Edward Saïd avait été présenté comme quelqu’un qui défendait le Sud avec ses dictatures contre le Nord qui serait de « véritables démocraties ». Noam Chomsky a tout d’un « fou », il publie beaucoup, génial, il déstructure les contraintes systémiques, relativise la tendance à l’excessive individualisation des relations sociales tout en refusant de réduire les constructions collectives à des instances individuelles, excluant le cirque de la « fin des idéologies », tout en étant proche de Claude Lévi-Strauss ( structures inconscientes) et Pierre Bourdieu (habitus) qui serait aussi ce chérubin, trop rebelle, non conformiste, n’incarnant pas le discours intellectuel dominant qui ose s’attaquer à « l’ordre naturel » des choses et aux espaces médiatiques.

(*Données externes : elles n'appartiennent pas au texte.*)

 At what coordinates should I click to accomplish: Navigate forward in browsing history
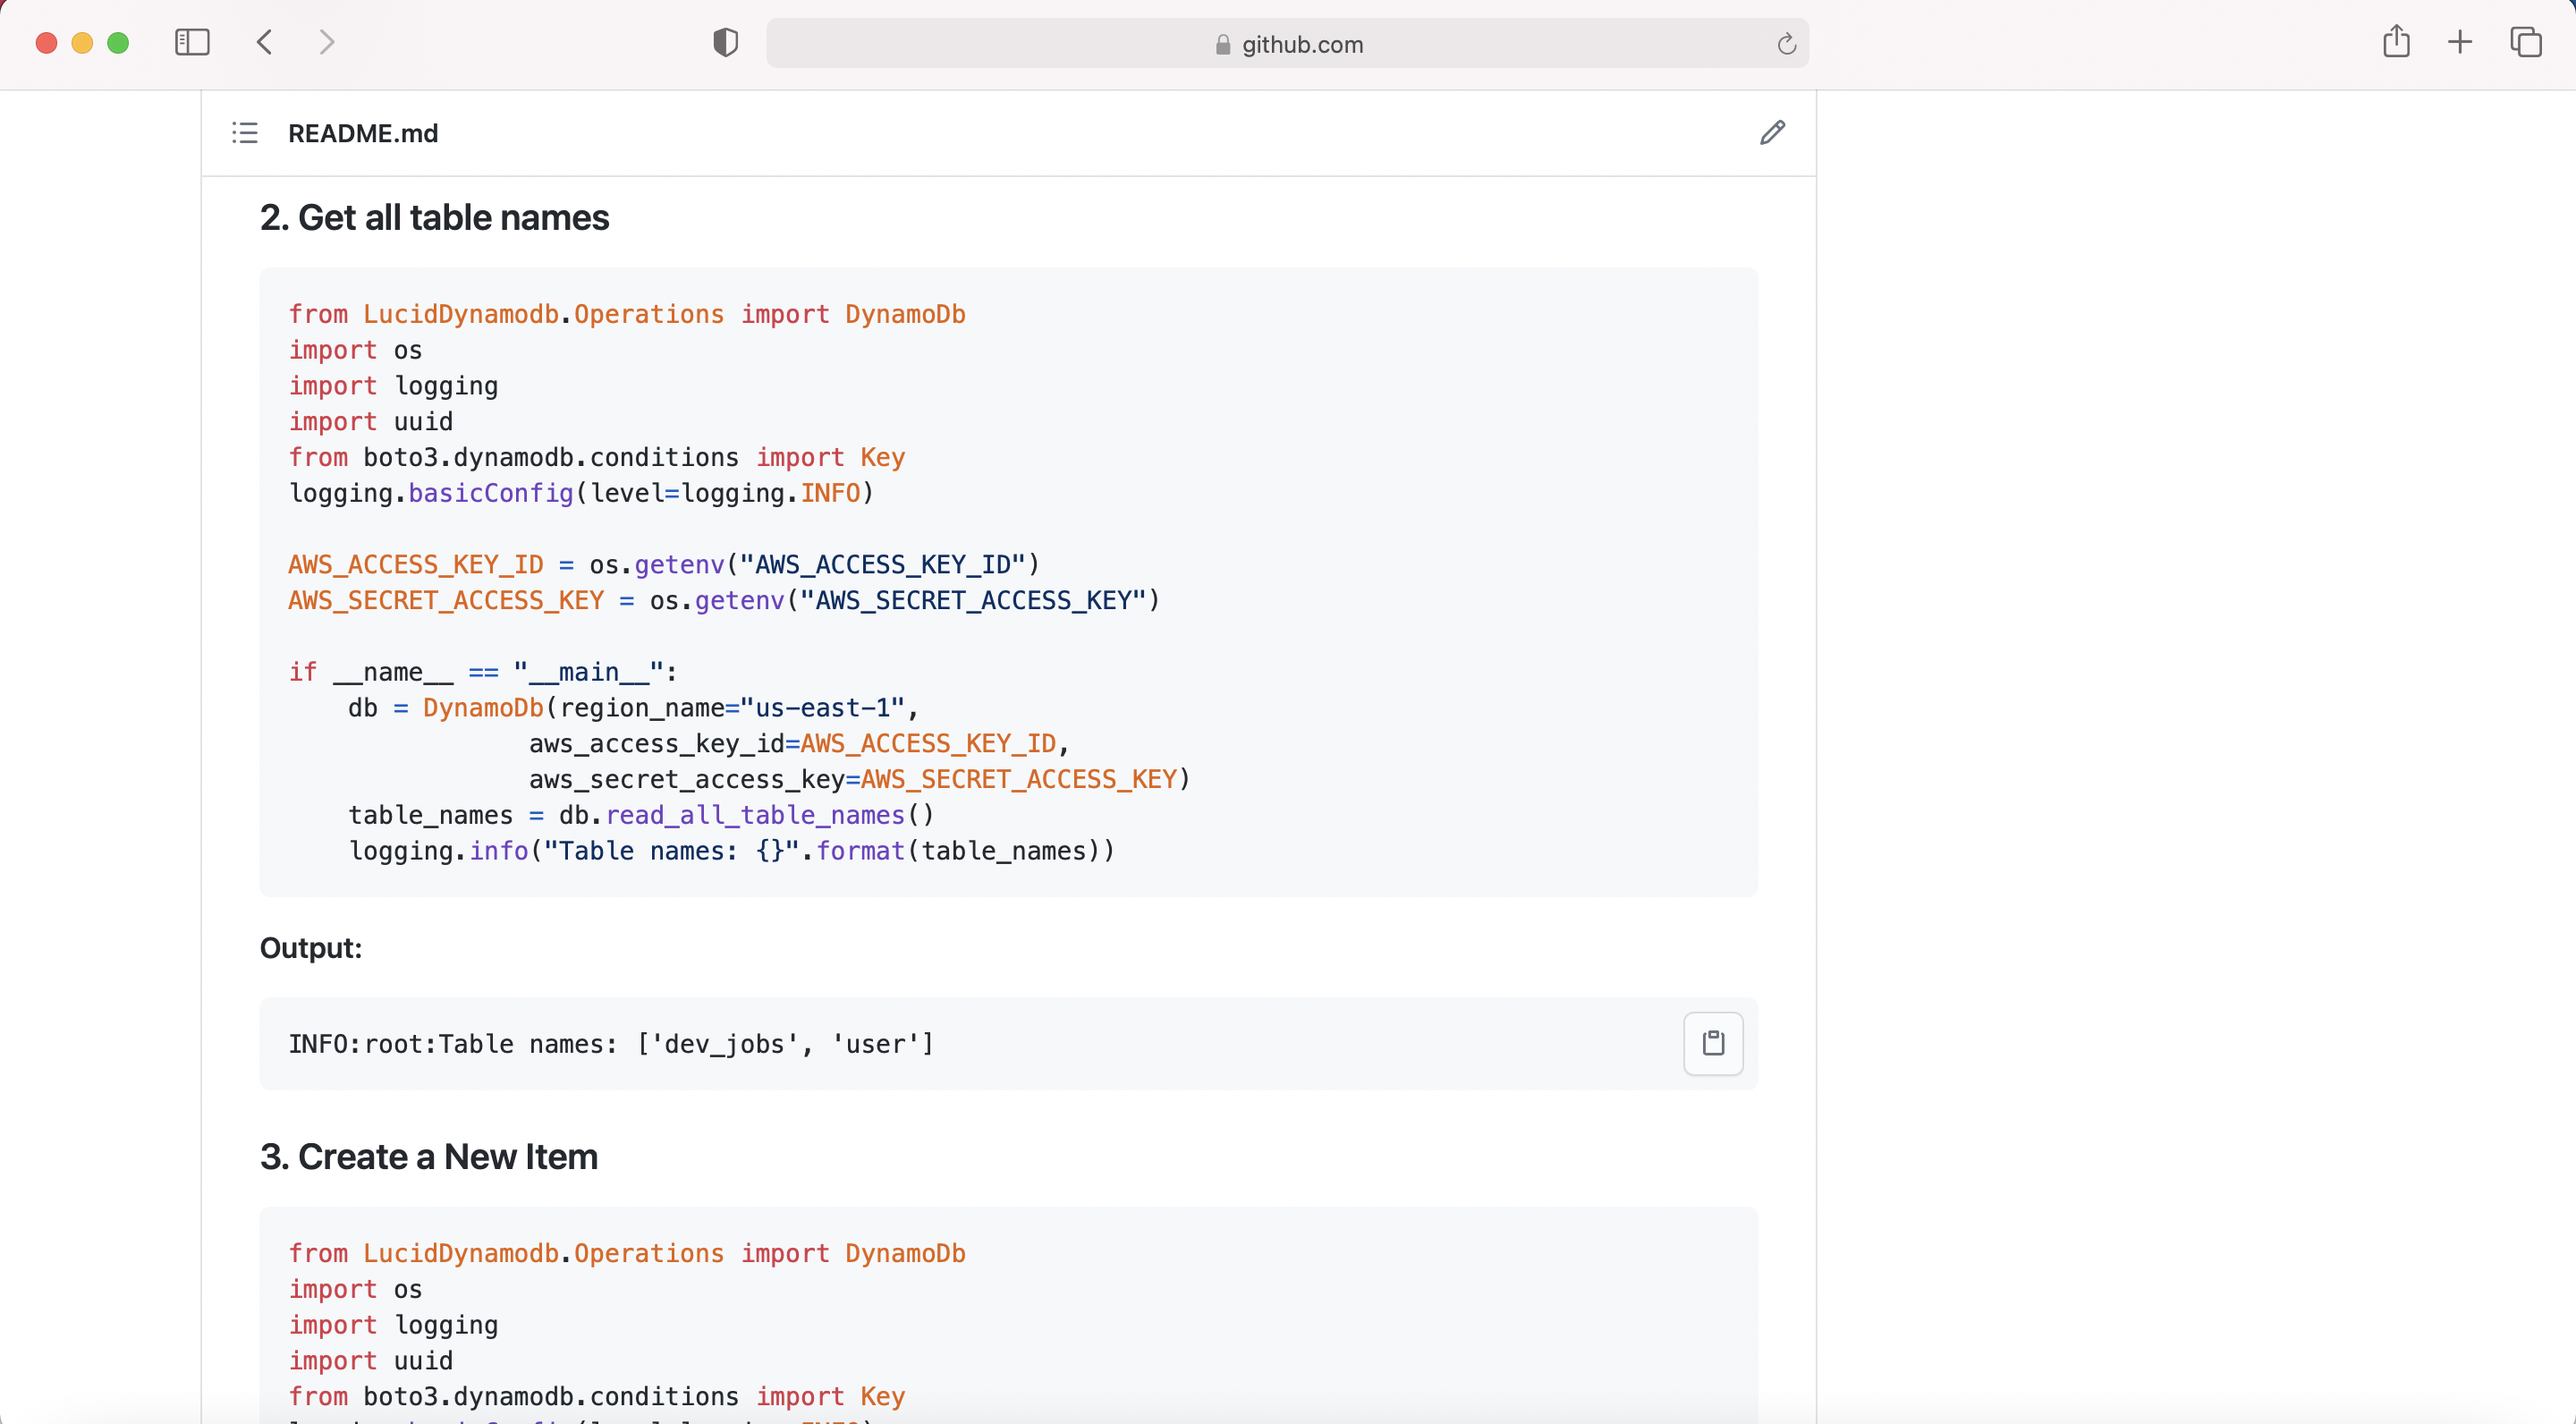pos(326,43)
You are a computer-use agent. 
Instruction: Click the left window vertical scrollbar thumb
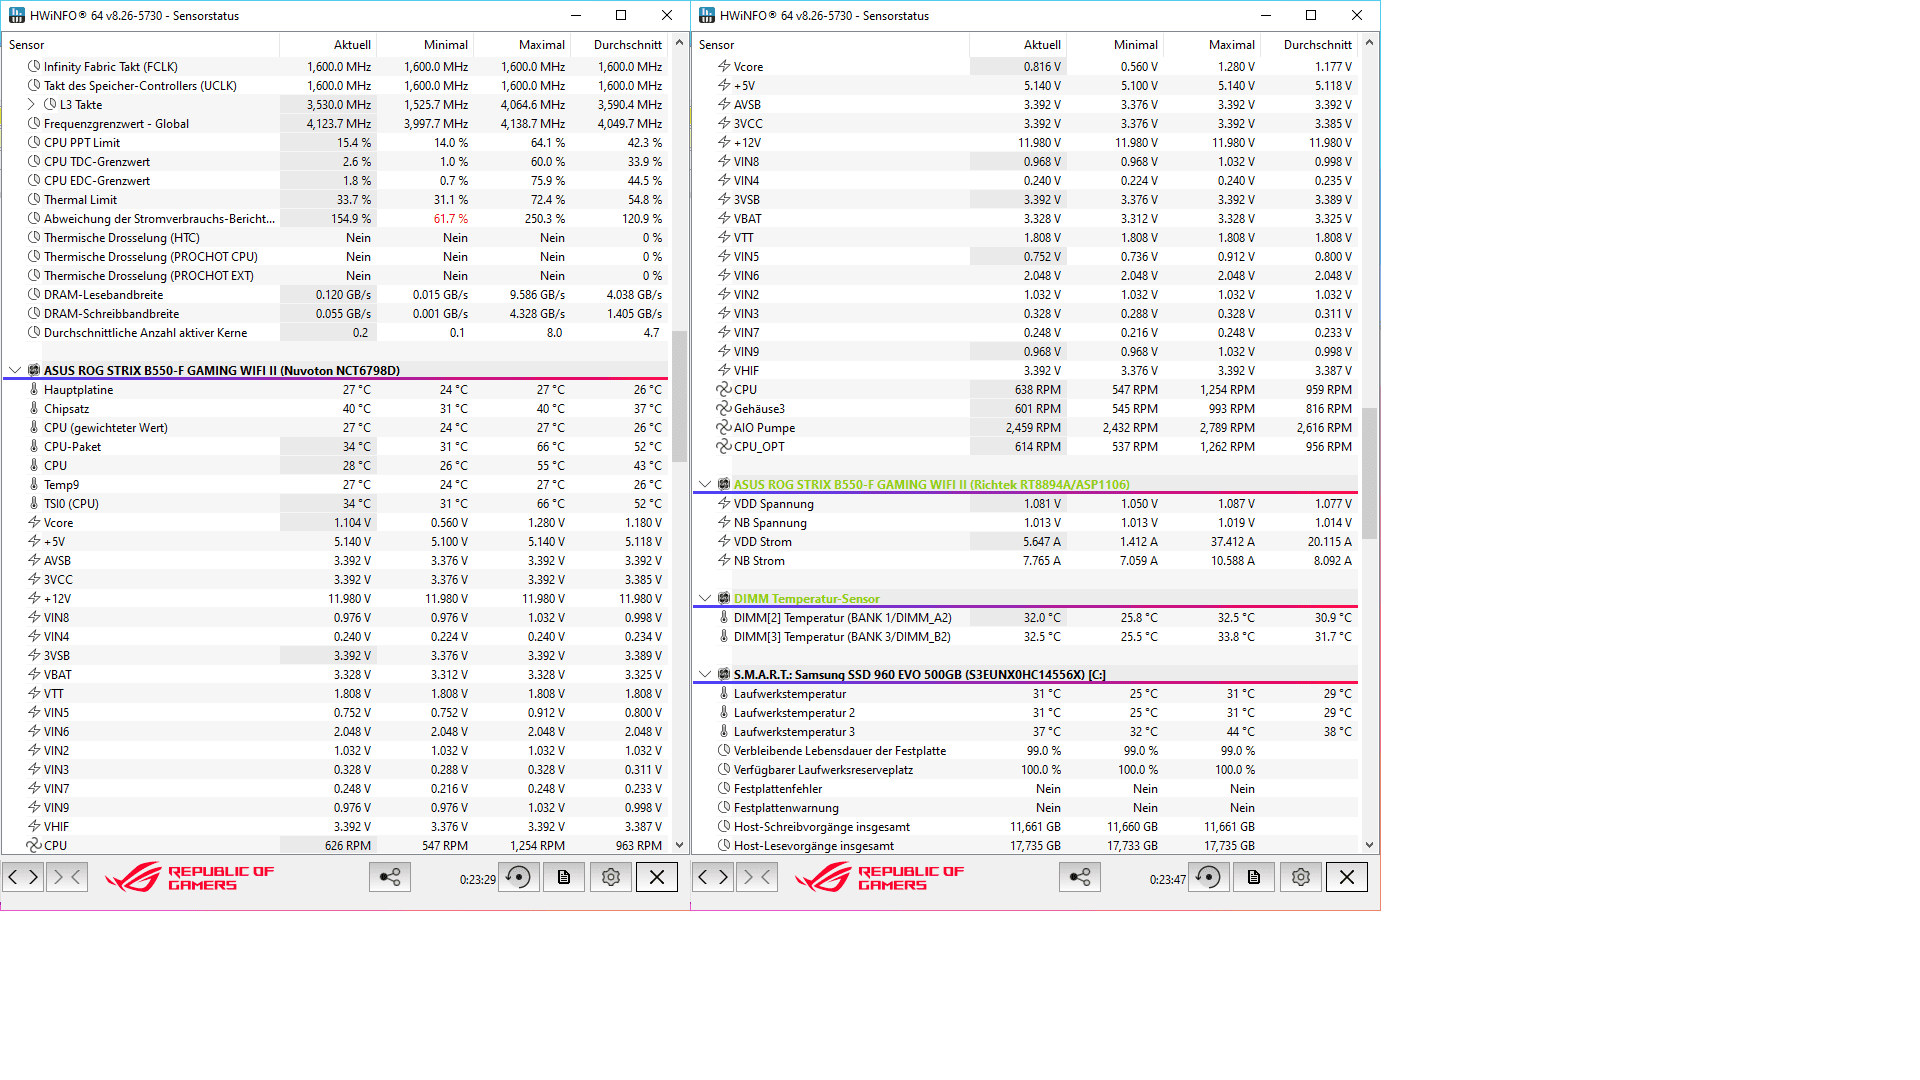[679, 395]
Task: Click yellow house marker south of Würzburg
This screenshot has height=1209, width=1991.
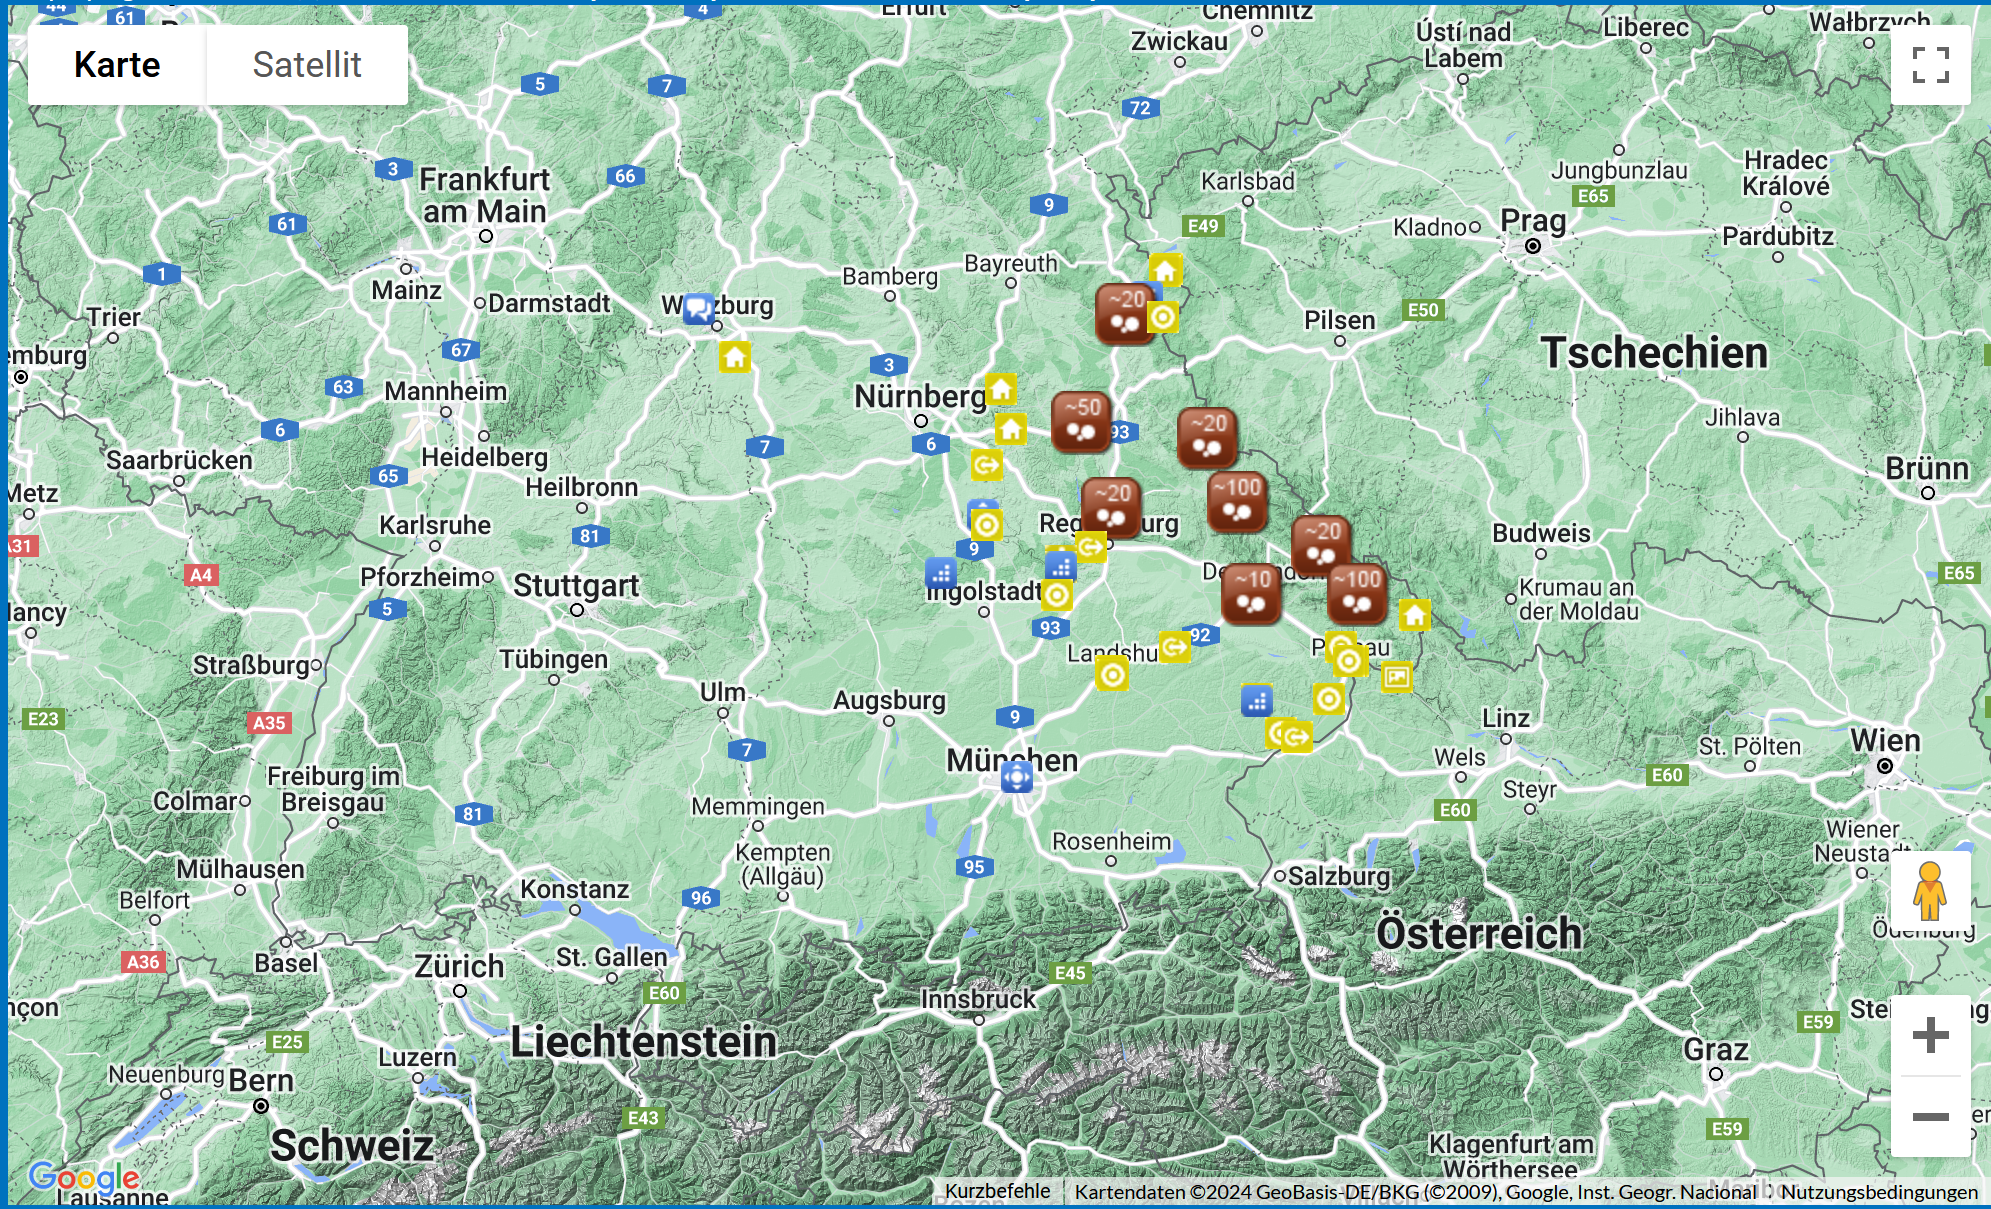Action: point(735,357)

Le penseur algérien, Mohamed Arkoun, ancien professeur à Paris-Sorbonne, un empêcheur de tourner en rond, avait lui aussi eu ses contempteurs. Tous savent que les réalités sont complexes (Edgar Morin), en partant de l’idée d’un monde fait de métissages, de négociations et de constructions.

Gilles Deleuze parle de « rhizome », Ortiz préfère la notion de transculturalité et Claude Lévi-Strauss qui exclut la présence de races ou de civilisations au pluriel vont remettre en question un (des) savoir (s) considérés comme stables, statiques. Tous ces maîtres à penser sont très nuancés dans leurs questionnements, partant du terrain n’excluant pas l’existence de contradictions. Chomsky explique ainsi son regard sur le fonctionnement des médias : « Je n’ai jamais dit que tous les médias n’étaient que propagande. Loin de là. Ils offrent une grande masse d’informations précieuses et sont même meilleurs que par le passé, mais il y a beaucoup de propagande ».

Il faut savoir que ces intellectuels, attaqués, n’étaient souvent pas invités à s’exprimer, mais dénigrés sans un travail de confrontation ou de questionnement de leurs textes. Toute attaque du système dominant est assimilée à une conspiration. Tout est construction. Le questionnement de la norme, de la normalisation et de la contre-norme est fondamental. Lacan et Foucault accordent une grande importance à l’ici et maintenant et à la réalité pratique ou empirique, et au-delà à Ibn Rochd et Spinoza qui plaidaient pour la non dissociation du corps et de l’esprit, c’est-à-dire de la totalité.